## Consigne 1
Répondez à ces questions d'après l'article sur la collection Marvel Epic consacrée à Spider-Man :
(a) En quelle année Marvel Comics a-t-il lancé la gamme Marvel Epic Collection en Amérique ?
(b) Quel est le prix du format cartonné dans la version de Panini ?
(c) Quel personnage disparaît dans les n°88 à 90 ?
## Consigne 2
Poursuivez l'article sur la collection Marvel Epic consacrée à Spider-Man en reprenant juste après sa dernière phrase.

MARVEL EPIC COLLECTION : AMAZING SPIDER-MAN (collectif)

Début 2022, l’éditeur Panini Comics annonce modifier une partie de son approche de publication des comics passés et glorieux, en voulant reprendre le principe de Marvel Epic Collection. Celle-ci est une gamme lancée en 2014 par Marvel Comics, en Amérique, proposant des grandes sagas de plusieurs séries en format souple, soit beaucoup de pages pour un prix attractif.
Suivant une vague actuelle de titres à la grande pagination, mais au coût abordable pour des formats différents du cartonné désormais habituel, Panini Comics se lance en juin 2022 avec son personnage phare : Spider-Man. Marvel Epic version Panini propose ainsi entre 15 et 20 épisodes de périodes importantes, soit dans un format souple (à 26 €), soit dans un format cartonné (à 30 €).

L’un des deux premiers volumes de cette nouvelle collection est Marvel Epic : La mort du capitaine Stacy, qui plonge le lecteur dans les n°86 à 104 d’Amazing Spider-Man, entre juillet 1970 et janvier 1972.
Des épisodes importants pour ce qu’ils apportent, ce qu’ils bouleversent, ce qu’ils révèlent de l’époque. Mais aussi parce que les quatre derniers sont les premiers à ne pas être écrits par Stan Lee, qui abandonne ainsi la locomotive Marvel et prend du recul dans l’activité comics.

Mais que raconte ces 19 numéros ?
Sans tout trahir, le lecteur peut y trouver des éléments réellement marquants, autant pour Spider-Man que pour l’univers Marvel. Le n°86 révolutionne le personnage de Black Widow, qui abandonne son look et sa posture de femme fatale des années 50 pour devenir une super-héroïne fluide et active, avec un changement de costume épatant. Le n°87 montre comment et pourquoi un Peter Parker épuisé et brisé en vient à révéler à ses proches (dont Gwen Stacy) qu’il est Spider-Man… et comment il se sort de là.
Les n°88 à 90 forment un triptyque où Spider-Man affronte brutalement et difficilement le Dr Octopus, avec hélas la disparition héroïque mais tragique du Capitaine Stacy, père de Gwen. Les n°91 à 93 gèrent les conséquences de ce drame, avec notamment Gwen qui se perd dans les manipulations d’un politicien adepte de l’Ordre avec Spider-Man en bouc-émissaire. Iceberg et le Rôdeur viennent chercher des noises au Tisseur, qu’ils jugent responsable de la mort du Capitaine. Gwen, trop touchée et crispée contre Spider-Man, décide de partir à Londres, après des hésitations romantiques de Peter.
Les n°94 et 95 révèlent comment le jeune homme gère ce départ, et même comment il tente de la retrouver, en Angleterre ; sans succès. Les n°96 à 98 ramènent le Bouffon Vert, avec Norman Osborn qui retrouve hélas la mémoire et s’en prend à Peter, dont il connaît l’identité. Le n°99 montre Spider-Man stopper une émeute en prison, et mettre en avant les problèmes carcéraux déjà prégnants. Le n°100 fait un immense point sur le personnage, dans un combat intérieur intense et touchant.

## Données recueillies
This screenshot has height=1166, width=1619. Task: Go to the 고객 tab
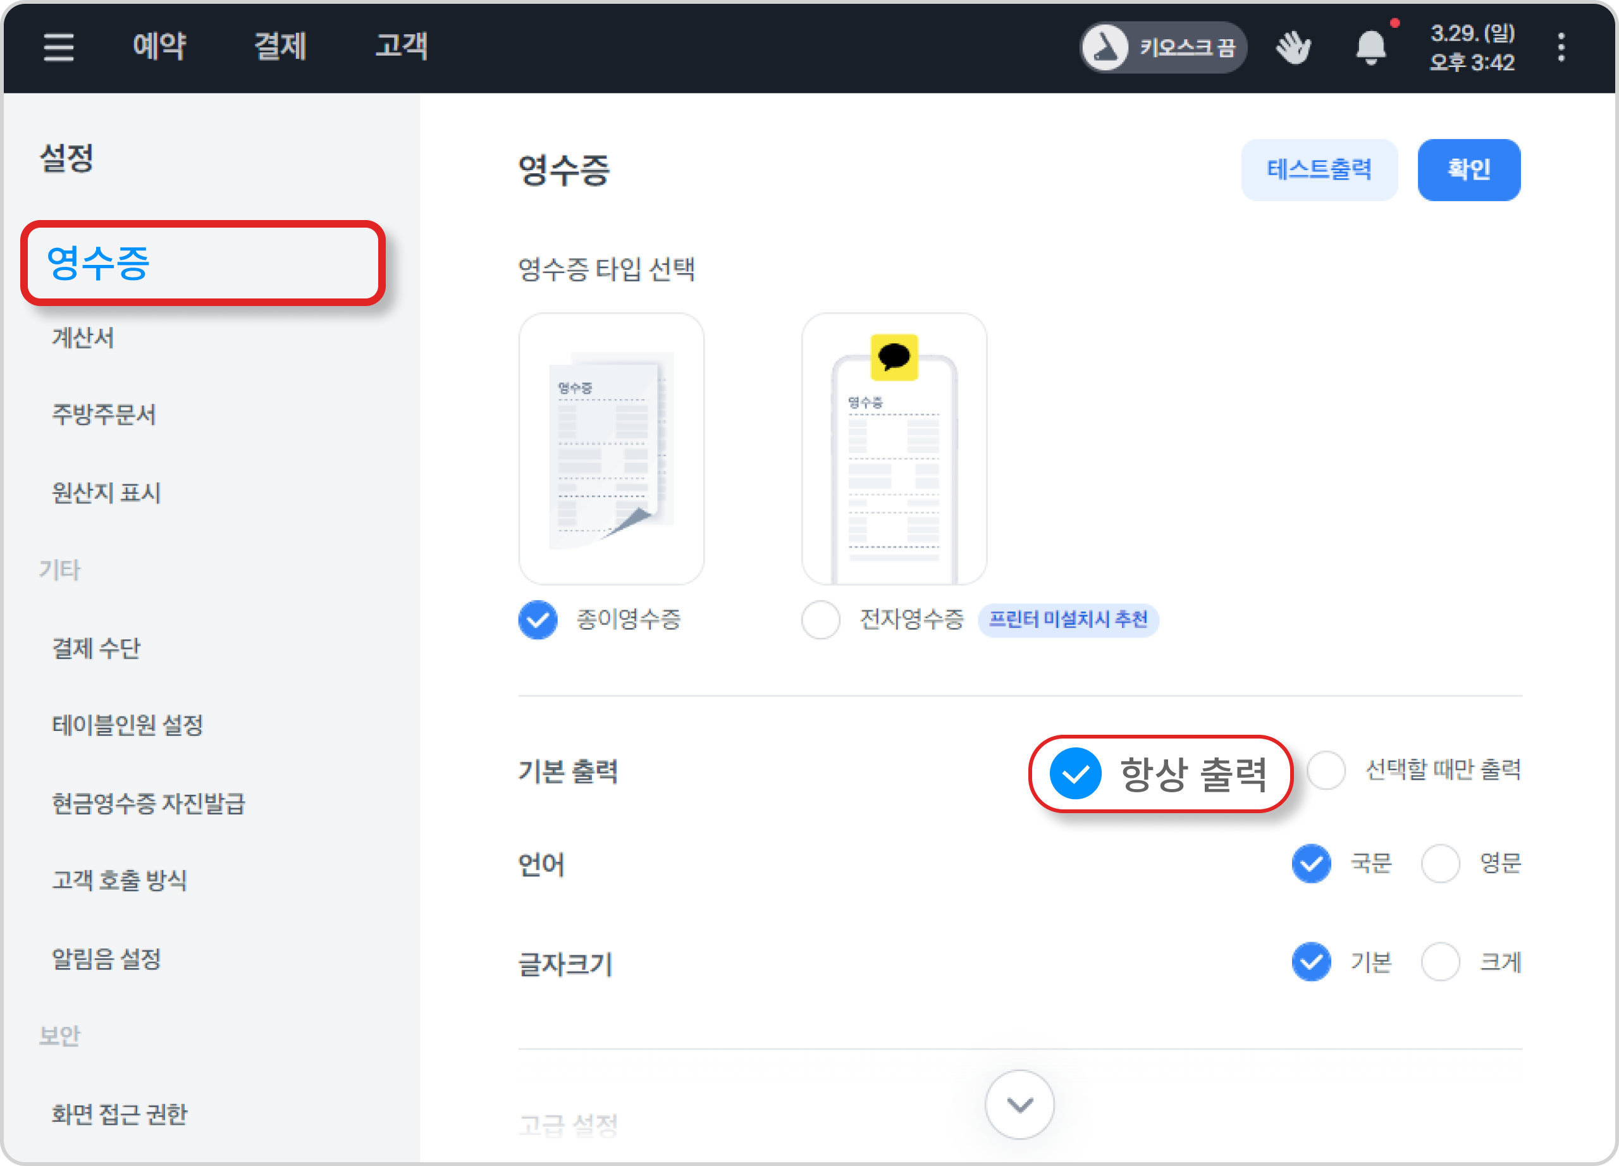coord(402,47)
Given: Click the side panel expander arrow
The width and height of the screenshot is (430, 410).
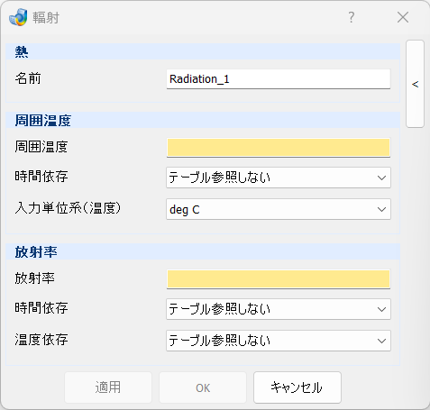Looking at the screenshot, I should pyautogui.click(x=415, y=84).
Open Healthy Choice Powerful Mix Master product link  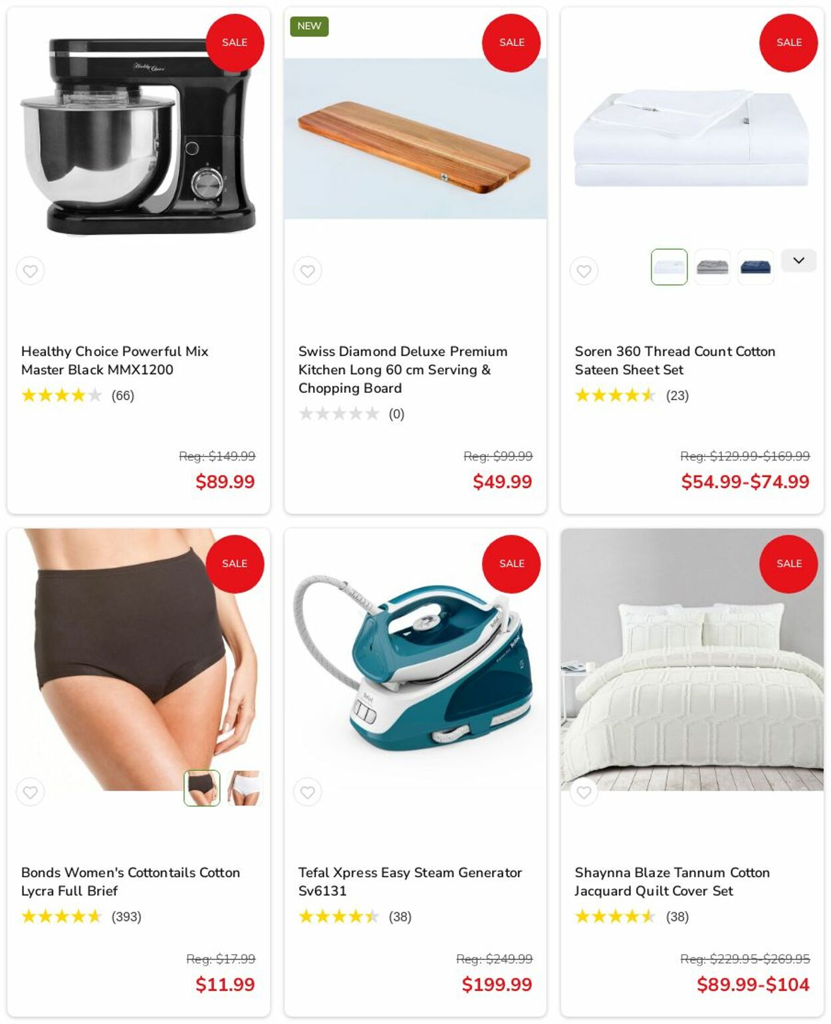[114, 360]
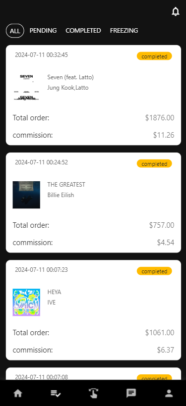The width and height of the screenshot is (186, 406).
Task: Click the HEYA album cover thumbnail
Action: point(26,302)
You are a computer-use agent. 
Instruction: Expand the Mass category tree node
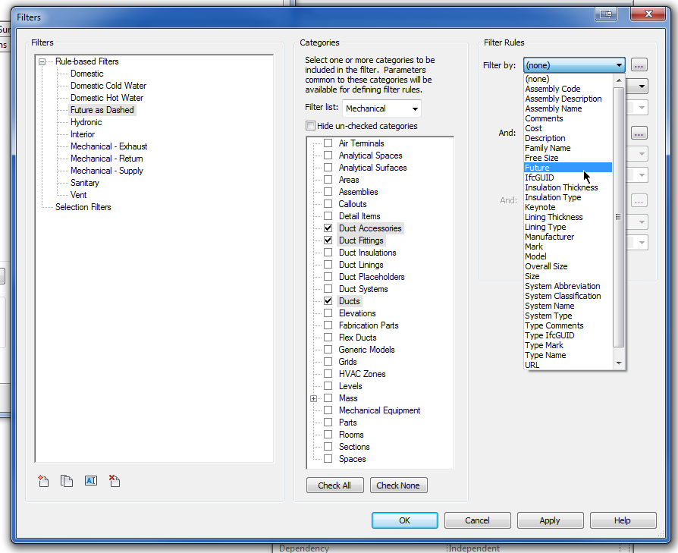[315, 397]
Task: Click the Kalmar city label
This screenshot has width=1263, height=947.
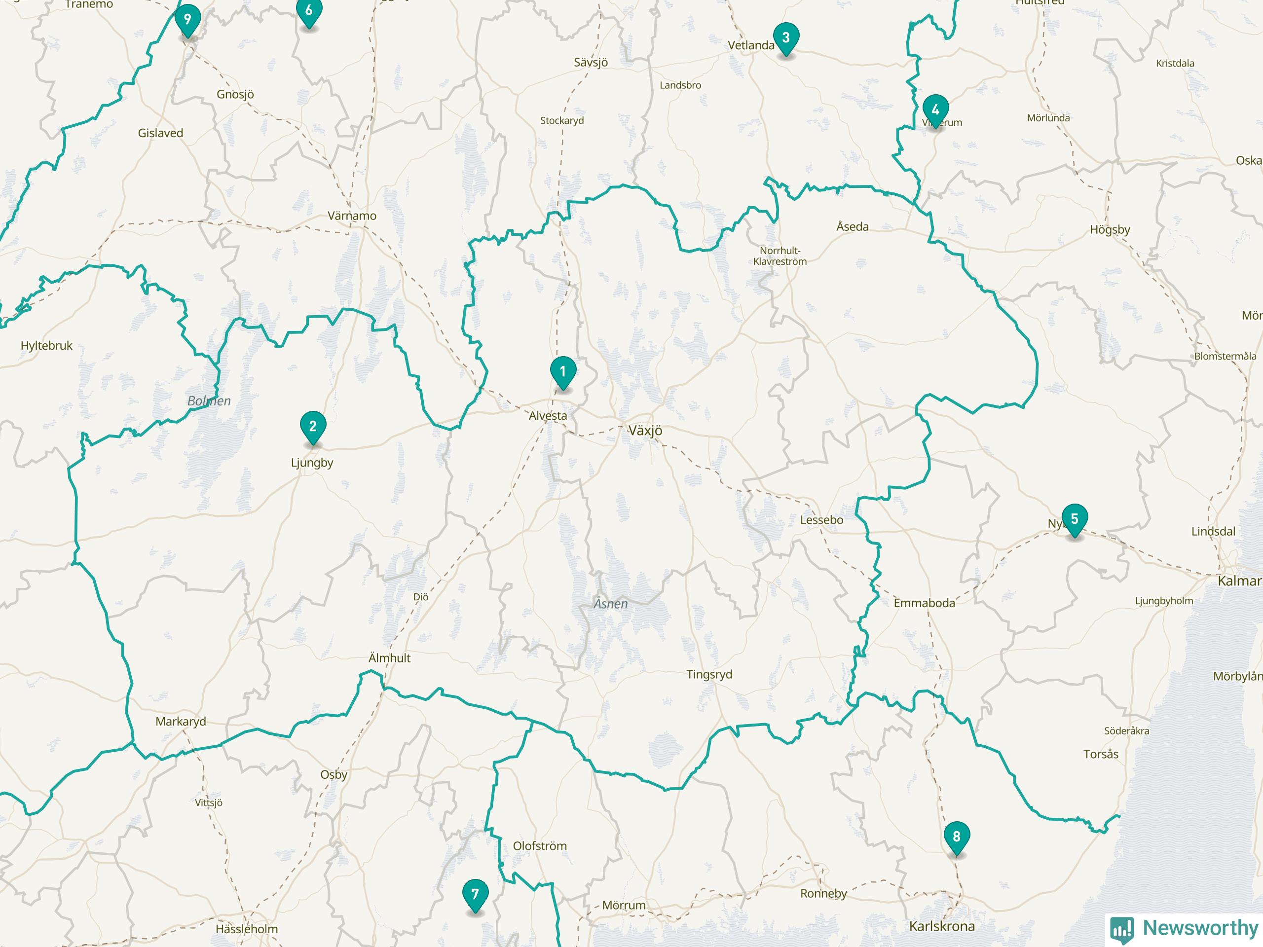Action: 1240,581
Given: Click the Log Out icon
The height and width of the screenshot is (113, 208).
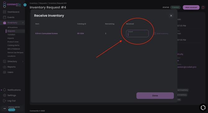Looking at the screenshot, I should [x=5, y=101].
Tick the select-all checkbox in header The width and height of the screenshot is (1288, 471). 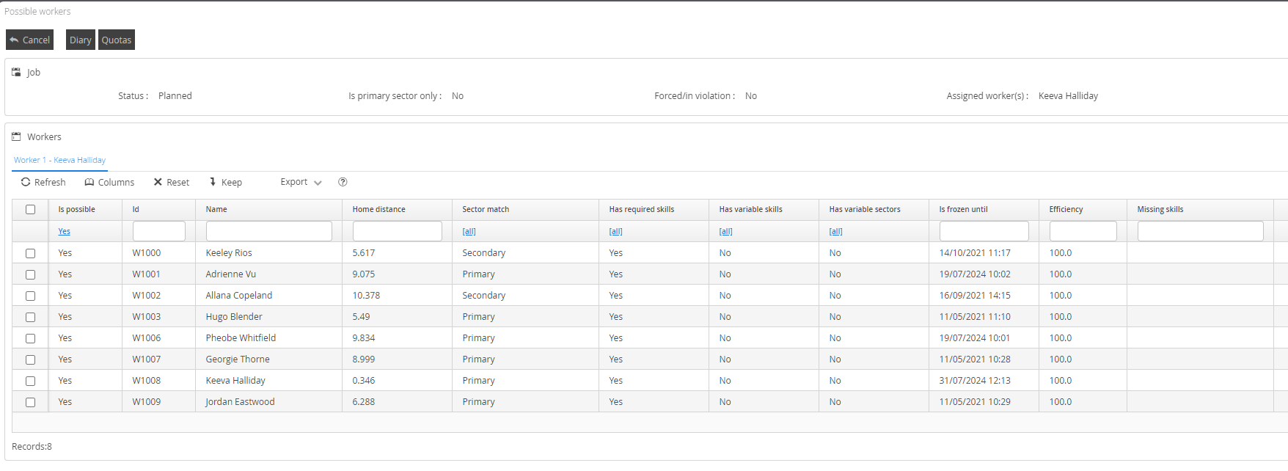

## Réponse 1
(a) En 2014.
(b) 30 €.
(c) Le Capitaine Stacy, père de Gwen.

## Réponse 2
Enfin, les n°101 à 102 concernent la fameuse saga où Spider-Man a six bras, qui découvre aussi le nouveau venu Morbius en s’alliant à un Lézard hybride. Les n°103 et 104 emmènent Peter et Gwen, qui lui est revenue quelques épisodes avant, en Terre Sauvage, pour un reportage avec J. Jonah Jameson, avec de mauvaises rencontres.

Un programme chargé, donc, pour une lecture massive mais agréable.
Bien sûr, le lecteur actuel peut être rebuté par quelques tics d’écriture, quelques approches parfois un peu lourdes. Pas la narration, qui demeure très fluide et dynamique, avec même des pensées de Spider-Man qui restent agréables et prenantes, pour qui ne déteste pas le principe.
Non, ce sont plus des éléments comme la caractérisation féminine, notamment Gwen Stacy, ou quelques facilités dans les combats, souvent trop aisément stoppés au profit d’un Spider-Man « trop facile ». Si la blonde préférée de Spider-Man demeure incontournable, et absolument phare de la franchise, force est de constater qu’elle incarne essentiellement une demoiselle un peu… simple. Ses réactions font girouette, et elle semble n’exister que dans sa relation avec Peter. Là où, déjà, Mary-Jane Watson a une caractérisation plus forte, plus riche, avec plus d’éléments dans son existence.
En soi, c’est essentiellement le couple Gwen / Peter qui interpelle, tant notre héros paraît brutal voire passif-agressif avec sa dulcinée, qu’il envoie souvent balader sans aucune douceur. Cela choque, quand même, et sort quelque peu de la lecture.

Des éléments à intégrer, mais qui n’empêchent pas de réellement apprécier des numéros qui ont plus de cinquante ans… et demeurent très bons !
Comme évoqué précédemment, le rythme de ces numéros est extrêmement fluide et intense. Il n’y a pas de temps mort (hormis quelques moments d’introspection un peu lourds, mais qui font partie du jeu des comics), tout est formidablement dynamique. Les événements s’enchaînent, le lecteur est pris dans un flux continu d’action, de bagarres mais aussi de rebondissements romantiques divertissants.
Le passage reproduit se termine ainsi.